ISAKOS: 2019 Congress in Cancun, Mexico

2019 ISAKOS Biennial Congress ePoster #108


Investigation of the Factors to Affect the Duration to Return Sports After the Surgery of Anterior Talofibular Ligament Repair with Arthroscopy

Mitsuru Hanada, MD, PhD, Hamamatsu, Shizuoka JAPAN
Yukihiro Matsuyama, MD, PhD, Hamamatsu, Shizuoka JAPAN

Hamamatsu University School of Medicine, Hamamatsu, Shizuoka, JAPAN

FDA Status Not Applicable


In arthroscopic ATFL suture surgery, patients who had talar and/or tibial plafond cartilage damage may have extended duration to return sports activity more than patients who had no talar cartilage damage, in spite of good clinical outcomes for patients with or without cartilage damage.



We perform to suture the anterior talofibular ligament (ATFL) with arthroscopy for old ATFL injury.


Purpose in this study was to investigation of the factors to affect the duration to return to sports activity after the surgery of arthroscopic ATFL suture for chronic ankle instability.


Ten patients (four males and six females), with an average age of 32 (range, 14–60) years, were included in this study. All patients were performed arthroscopic examination to evaluate the fibers of ATFL and intra-articular comorbidity, and then were performed ATFL suture by Lasso loop technique with two suture anchors which were inserted into the fibula. They were followed to over 6 months after surgery.


Japanese Society for Surgery of the Foot (JSSF) scale became postoperative mean 90 points from preoperative mean 61 points. The talar tilt angle (TTA) in varus stress radiography improved to postoperative 3.4 degrees (0-5 degrees) from preoperative 7.4 degrees (3-14 degrees). Anterior talar translation (ATT) in anterior drawer stress radiography improved to postoperative 4.0mm (2.0-6.0mm) from preoperative 6.4mm (4.5-8.5mm). Five patients with talar cartilage damage in arthroscopy required 4.6 months to start jogging after surgery, although five patients without talar cartilage damage required 2.2 months. In patients with talar and/or tibial plafond cartilage damage, there were three patients (60%) who could return to sports within a year.
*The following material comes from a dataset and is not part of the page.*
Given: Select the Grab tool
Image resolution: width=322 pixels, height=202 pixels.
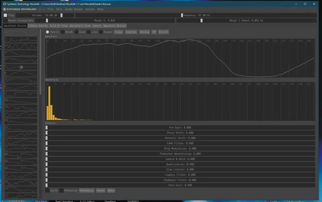Looking at the screenshot, I should click(77, 32).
All of five patients without talar and/or tibial plafond cartilage damage could return to sports in averaged 3.4 months after surgery. Age, gender, body height, weight, degree of preoperative instability, and preoperative clinical score were not associated with the duration to start jogging and sports activity.


The clinical outcome of arthroscopic suture of ATFL was good. The duration to start sports activity in patients with talar cartilage damage may be extended more than patients without talar cartilage damage.